- Sire: Jet Jewel
- Grandsire: Jet Pilot
- Dam: Belle Jeep
- Damsire: War Jeep
- Sex: Stallion
- Foaled: 1955
- Country: United States
- Colour: Bay
- Breeder: Maine Chance Farm
- Owner: Maine Chance Farm
- Trainer: 1) Ivan H. Parke 2) William Molter
- Record: 22: 7-5-2
- Earnings: US$448,592

Major wins
- Champagne Stakes (1956) Cowdin Stakes (1956) Pimlico Futurity Stakes (1956) Washington Park Futurity Stakes (1956) Tremont Stakes (1956) Wood Memorial Stakes (1957)

Awards
- TSD & TRA American Two-Year-Old Colt (1957)

= Jewel's Reward =

American-bred Thoroughbred racehorse

Jewel's Reward (March 10, 1955 – September 16, 1959) was a Thoroughbred Champion racehorse. He was voted the American Champion Two-Year-Old Colt of 1957 by the Thoroughbred Racing Association and Turf & Sports Digest magazine. The rival Daily Racing Form poll was topped by Nadir. Owned by the Maine Chance Farm of "Cosmetics Queen" Elizabeth Arden, Jewel's Reward was trained by National Museum of Racing and Hall of Fame inductee Ivan Parke.

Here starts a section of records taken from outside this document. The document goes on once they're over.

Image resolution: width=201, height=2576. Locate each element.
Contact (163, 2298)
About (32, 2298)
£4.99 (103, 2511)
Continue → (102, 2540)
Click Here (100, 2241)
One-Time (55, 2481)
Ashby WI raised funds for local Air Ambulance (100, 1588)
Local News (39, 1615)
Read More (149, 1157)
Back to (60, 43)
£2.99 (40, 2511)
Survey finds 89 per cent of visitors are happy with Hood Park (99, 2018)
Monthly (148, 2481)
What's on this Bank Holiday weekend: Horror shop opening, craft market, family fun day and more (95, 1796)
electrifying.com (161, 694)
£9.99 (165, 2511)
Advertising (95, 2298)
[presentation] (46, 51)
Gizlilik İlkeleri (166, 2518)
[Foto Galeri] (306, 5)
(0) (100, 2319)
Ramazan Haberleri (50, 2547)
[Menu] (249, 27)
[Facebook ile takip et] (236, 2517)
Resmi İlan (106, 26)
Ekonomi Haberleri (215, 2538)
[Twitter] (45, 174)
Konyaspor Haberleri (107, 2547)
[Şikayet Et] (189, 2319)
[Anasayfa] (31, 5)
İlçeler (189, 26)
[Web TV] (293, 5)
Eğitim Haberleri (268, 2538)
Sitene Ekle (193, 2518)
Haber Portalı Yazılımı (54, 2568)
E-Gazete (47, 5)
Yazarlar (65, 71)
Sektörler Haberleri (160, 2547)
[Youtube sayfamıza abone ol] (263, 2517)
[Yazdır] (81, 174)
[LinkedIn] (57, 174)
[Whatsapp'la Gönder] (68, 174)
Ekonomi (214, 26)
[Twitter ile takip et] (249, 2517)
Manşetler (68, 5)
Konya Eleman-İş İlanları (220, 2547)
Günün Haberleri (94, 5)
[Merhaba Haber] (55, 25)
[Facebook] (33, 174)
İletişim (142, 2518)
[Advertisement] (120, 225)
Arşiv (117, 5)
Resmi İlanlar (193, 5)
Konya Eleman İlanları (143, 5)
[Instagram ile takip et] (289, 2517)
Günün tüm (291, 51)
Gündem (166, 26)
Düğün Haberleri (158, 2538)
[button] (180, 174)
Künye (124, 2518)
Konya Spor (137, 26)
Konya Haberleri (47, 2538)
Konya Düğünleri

Following his championship year, in which he won more money than any other two-year-old in history, at age three Jewel's Reward was ranked a top contender for the U.S. Triple Crown series after winning the Wood Memorial Stakes at Belmont Park in Elmont, New York. However, an injury during a workout hampered the colt and after being sent off as the betting favorite, he ran fourth in the Kentucky Derby and seventh in the Preakness Stakes. Later that year, Jewel's Reward was sent to race in California, where he was trained by Bill Molter.

Returned to the East Coast, in August 1959 the four-year-old Jewel's Reward came down with colic and died on September 16 in his barn at Belmont Park.